Well adapted to the cultivation of strawberries, Vashon Island became a prime producer of the fruit. Of the numerous crops grown on Vashon, strawberries are particularly well-suited for the island’s sandy loamy soils. John Cage Gorsuch likely started the first commercial strawberry operation on the island, with Gorsuch planting strawberries on his property in the early 1890s. Gorsuch harvested 6,120 pounds of strawberries from each of his 3 acres in 1896. Other farmers on the island followed suite and began growing strawberries themselves. By 1907, advertisements appeared in the Seattle Daily Times with the Vashon Island Fruit Growers’ Association needing help from several hundred berry pickers for strawberry, raspberry, and cherry crops. In 1912, the Vashon-Maury Federation of Clubs sponsored the first Vashon Strawberry Festival.

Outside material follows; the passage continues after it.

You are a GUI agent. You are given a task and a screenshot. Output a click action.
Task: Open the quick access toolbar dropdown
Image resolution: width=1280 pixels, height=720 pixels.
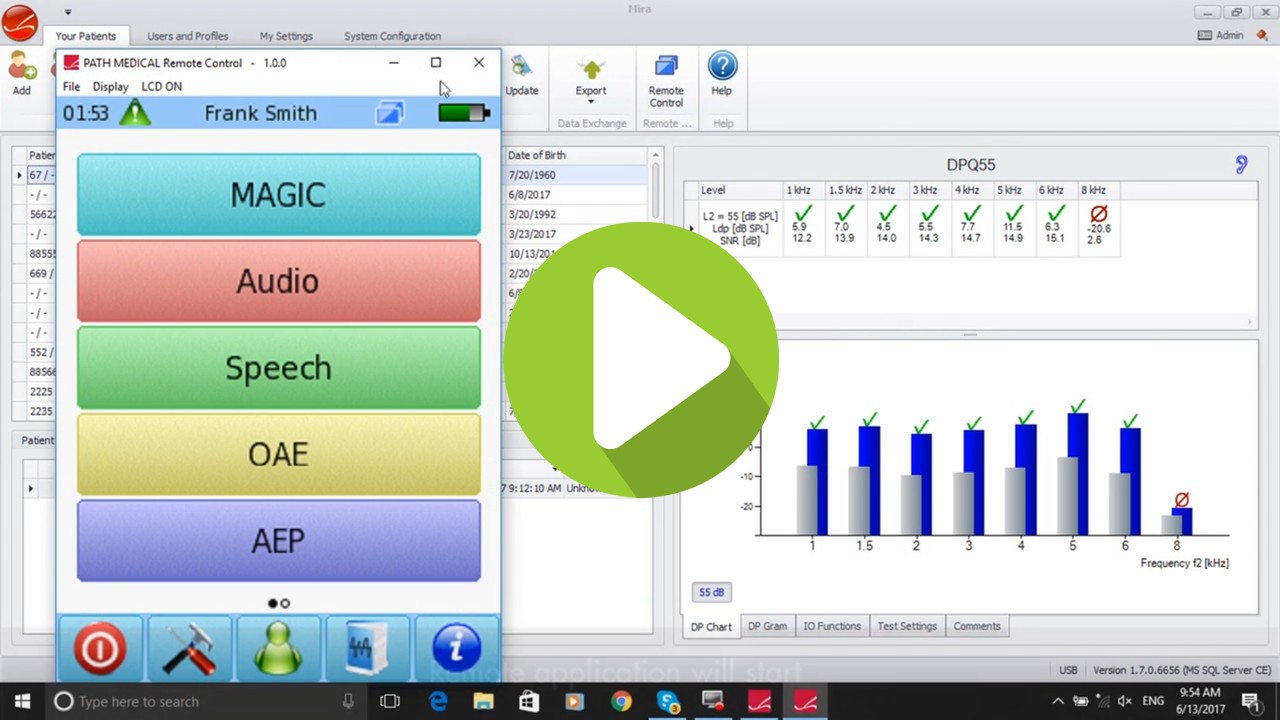point(68,12)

Vashon soon became known for their strawberries, predominantly the Marshall variety. The Marshall Strawberry was known for its deep, dark red color and bold flavor. James Beard, famed American foodie, even declared the Marshall the most delicious strawberry every grown. Their high sugar content, while delicious, made them difficult to harvest, ship, and store. Advances in refrigeration and shipping allowed berry production – strawberries, and the Marshalls, in particular – to flourish. The Vashon Island and Lake Washington Berry Associations shipped the first railcar load of strawberries from Seattle to Butte, Montana, in June 1904. Shipping the berries out enlarged the market for growers while also allowing for surplus berries to be sold rather than going to waste. Processing the strawberries, or “sugaring” them, allowed the berries to ship even further and to be used in preserves, pies, and ice creams.